Sen. Richard Blumenthal, Connecticut Democrat, also slammed Barr, saying he “ought to be ashamed and embarrassed and resign as a result of this action directly interfering in the independent prosecution of Roger Stone.” He also said the controversy was yet another example of “political interference by the president to alter the independent decisions of the Department of Justice.”

Rep. Sylvia Garcia, a Texas Democrat who was one of the House impeachment managers, told Fox News: “This president’s behavior is just totally out of control. This is one of the most egregious things that I’ve ever seen.”

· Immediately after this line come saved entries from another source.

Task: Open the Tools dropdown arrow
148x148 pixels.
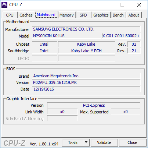Action: [x=86, y=142]

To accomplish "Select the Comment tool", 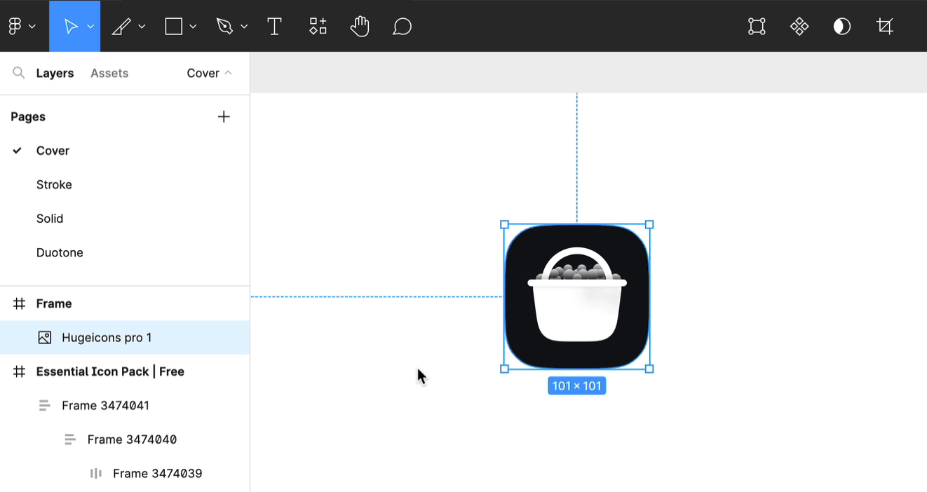I will tap(402, 27).
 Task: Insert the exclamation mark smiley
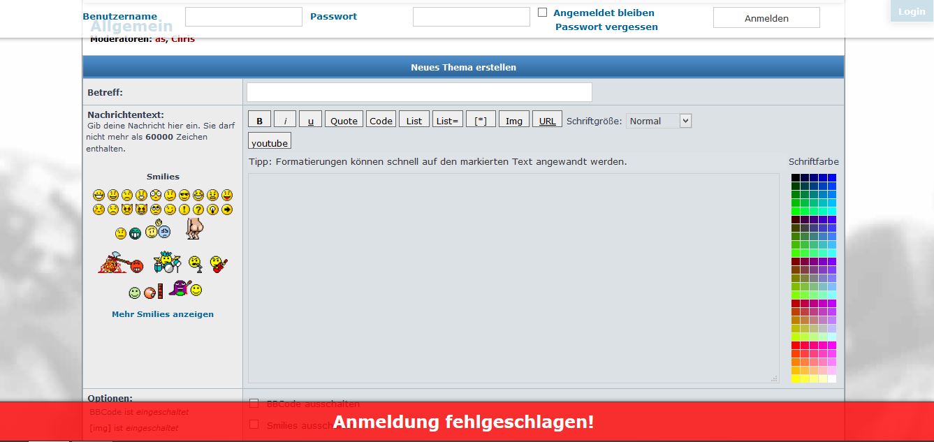click(x=184, y=209)
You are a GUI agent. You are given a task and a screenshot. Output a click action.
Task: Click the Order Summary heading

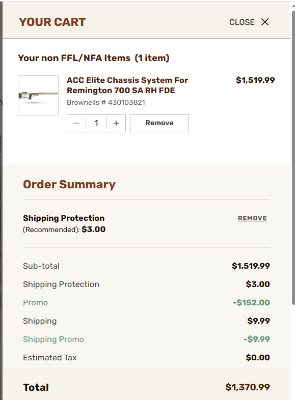click(x=69, y=184)
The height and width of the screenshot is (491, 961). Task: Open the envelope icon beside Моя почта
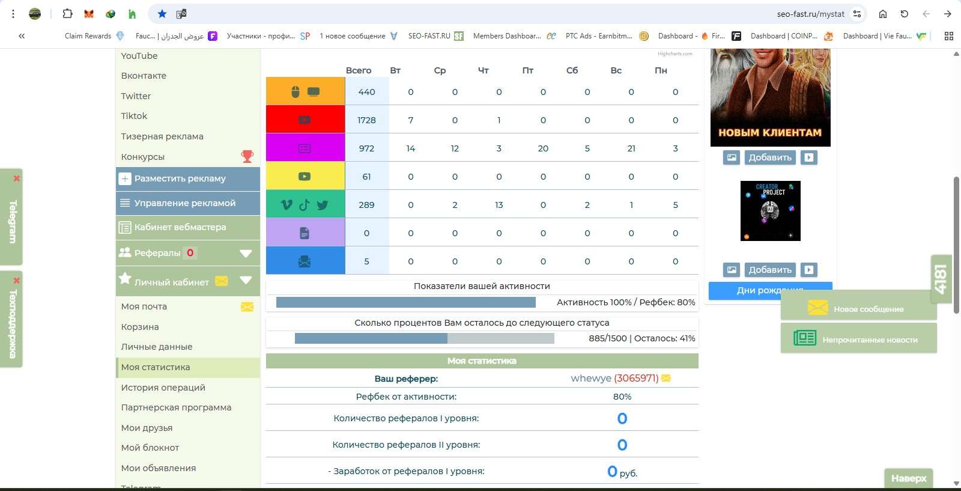[x=247, y=307]
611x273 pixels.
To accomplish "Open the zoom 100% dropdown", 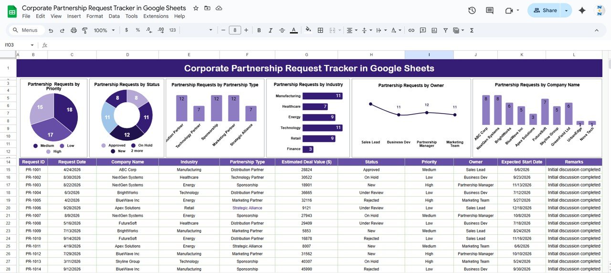I will click(x=104, y=30).
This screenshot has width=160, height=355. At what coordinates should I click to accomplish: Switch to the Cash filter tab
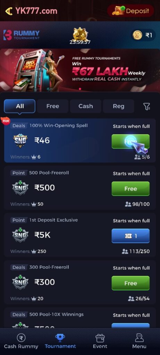(x=85, y=106)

Garcia then listed the oversight tools she said House Democrats have and could use: “It’s hearings. It’s investigation. It’s litigation. It’s subpoenas. It’s contempt. It’s all the same ones we’ve always had, but it’s a question of making sure that we’re strategic in what we do.”

Meanwhile, former Republican South Carolina Rep. Trey Gowdy defended Attorney General William Barr’s decision to review the sentencing guidelines for Stone, a former Trump adviser.

A day after federal prosecutors recommended 87 to 108 months in prison for Stone as punishment for making false statements and witness tampering, the DOJ issued new guidelines after finding the sentencing recommendation “extreme, excessive and grossly disproportionate.”

Asked about the decision on Wednesday night’s “The Story with Martha MacCallum”, Gowdy said that Barr “thinks two or three years is more proportional.”

Without a sentencing enhancement “for actively threatening a witness,” Gowdy contended, “everyone would agree that Bill Barr’s view of the guidelines is accurate.”

“But the notion that Bill Barr should resign is about the dumbest damn thing I have ever heard,” he said. “If a United States senator really believes that the Department of Justice cannot weigh in on what a proportional sentence is — there are child pornographers who don’t get nine years. There are people who rob banks who don’t get nine years. So, let the judge decide. I think two or three years is about right.”

Gowdy added that Barr was aware of the sentencing recommendation long before “Trump ever tweeted a single syllable.”

When asked about comparisons to “Loretta Lynch talking to Bill Clinton on the tarmac,” Gowdy said Trump “has the power to commute Roger Stone’s sentence” or “pardon him right now if he wants to.”